3. Eliza may have been born on February 2, 1859 or 1860 in Michigan.
4. Eliza was a widow at the time of her death.
5. Eliza was buried on December 24, 1930 in Armour, South Dakota.

Now I can take the assertions made by each of these documents and plug them into their related proof arguments.  This is when the information becomes evidence (direct or indirect), and it can be evaluated accordingly in context with other evidence.

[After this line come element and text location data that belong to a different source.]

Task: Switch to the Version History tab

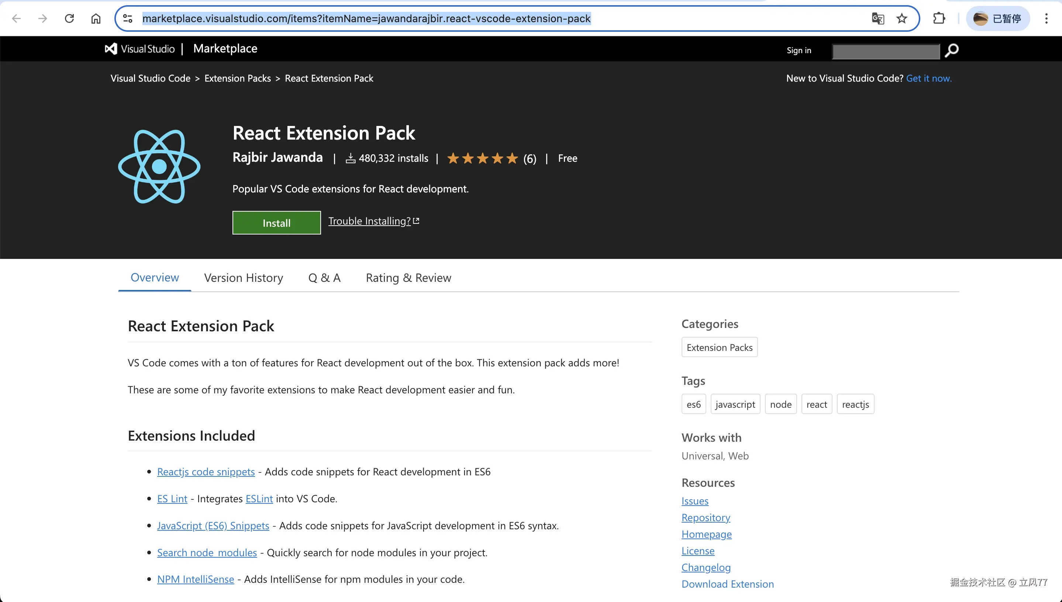Action: [x=243, y=278]
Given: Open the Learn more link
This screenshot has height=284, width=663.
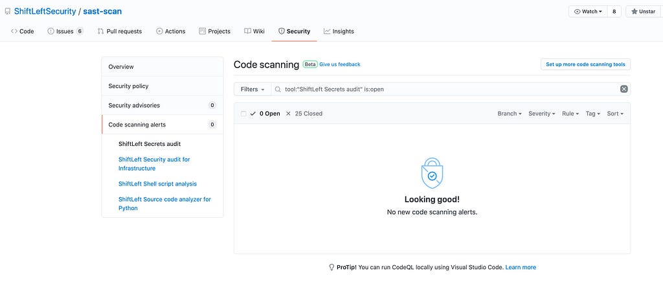Looking at the screenshot, I should pyautogui.click(x=521, y=267).

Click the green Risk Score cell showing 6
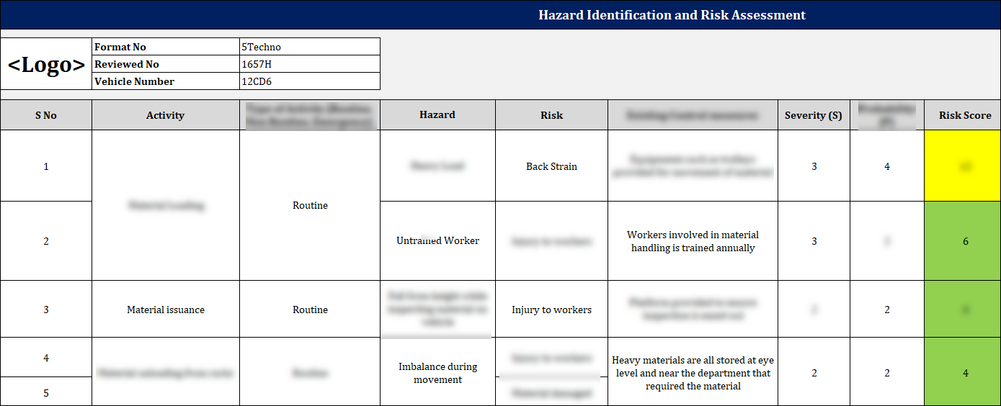coord(964,241)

Do we share any ancestors?
Please email me at lostancestors [at] gmail [dot] com


DearMYRTLE said...

Thanks for a thoughtful, straight forward post, Jenny.

Unknown said...

Thanks for reading, Pat! :)

bgwiehle said...

Thanks for discussing the "extemes", especially the reminder that one known discrepancy taints all the information provided by that informant. By the way, the "minutes" on the 1963 death cert was for length of stay at the hospital (place of death), not the length of residence at the home.

Unknown said...

Thanks for clarifying, I wasn't sure if I was interpreting that correctly. But it makes sense now. Thanks for stopping by!

Michael Hait said...

I find it a bit funny that "Zenophile" (xenophile = someone who loves foreigners) was born in a foreign country.

Also, in analyzing the information on the second death certificate, consider the question being asked. Art was asked "name of father" so he gave the name of his father, and so on. This is not necessarily grief-stricken confusion that puts all of the information into question. It may simply be straightforward confusion based on the question being asked. All of the information was probably completely accurate as far as he knew *in the context of the questions he thought were being asked*.